CE-ESI-MS coupled with dynamic pH junction online concentration for analysis of peptides in human urine samples.

In this article, an approach has been developed for the analysis of some small peptides with similar pI values by CE-ESI-MS based on the online concentration strategy of dynamic pH junction. The factors affected on the separation, detection and online enrichment, such as BGE, injection pressure, sheath flow liquid and separation voltage have been investigated in detail.
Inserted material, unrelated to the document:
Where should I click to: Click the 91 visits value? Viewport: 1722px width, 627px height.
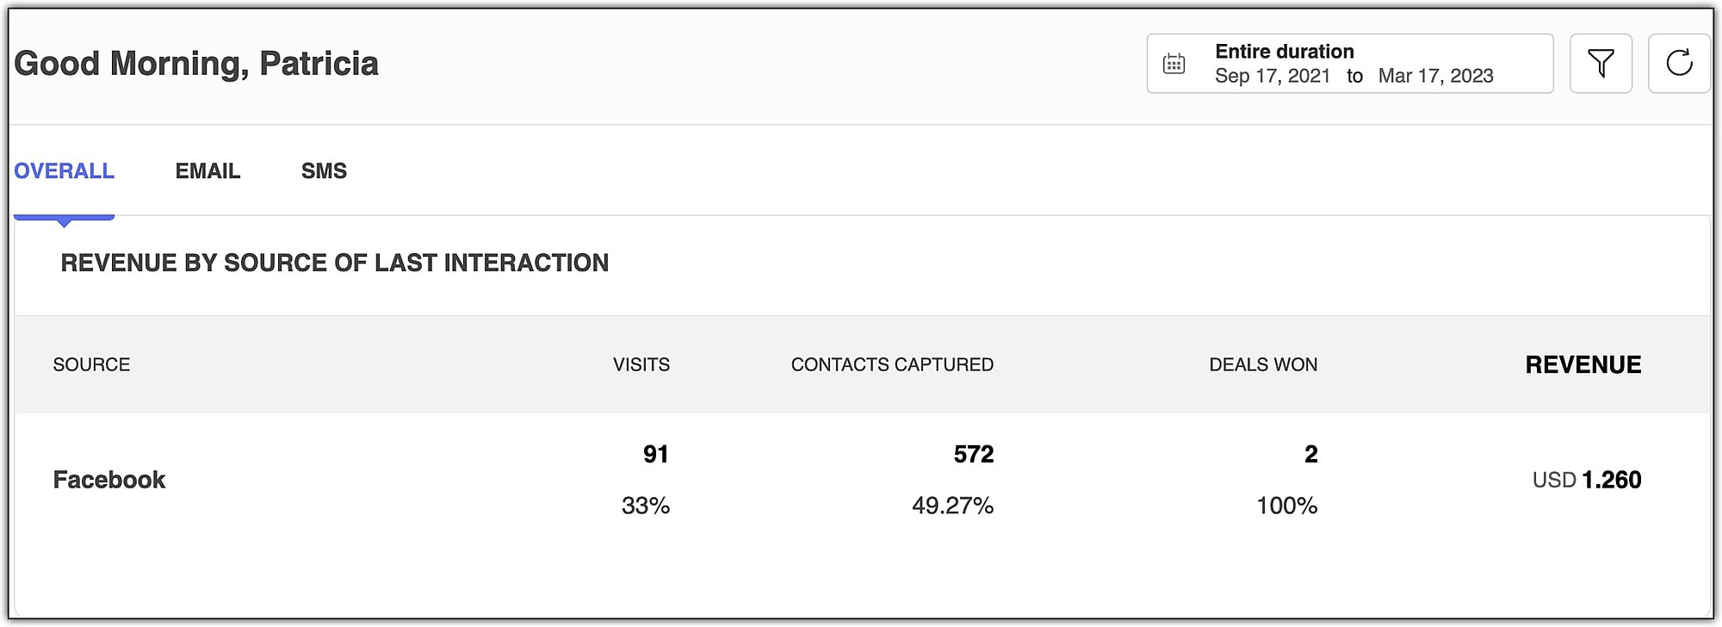[x=655, y=454]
Under the optimum conditions, i.e. using 0.5 mol/L formic acid (pH 2.15) as the BGE, preparing the sample in 50 mM ammonium acetate solution (pH 7.5), 50 mbar of injection pressure for 300 s, using 7.5 mM of acetic acid in methanol-water (80% v/v) solution as the sheath flow liquid and 20 kV as the separation voltage, four peptides with similar pI values, such as L-Ala-L-Ala (pI = 5.57), L-Leu-D-Leu (pI = 5.52), Gly-D-Phe (pI = 5.52) and Gly-Gly-L-Leu (pI = 5.52) achieved baseline separation within 18.3 min with detection limits in the range of 0.2-2.0 nmol/L. RSDs of peak migration time and peak area were in the range of 1.45-3.57 and 4.93-6.32%, respectively. This method has been applied to the analysis of the four peptides in the spiked urine sample with satisfactory results.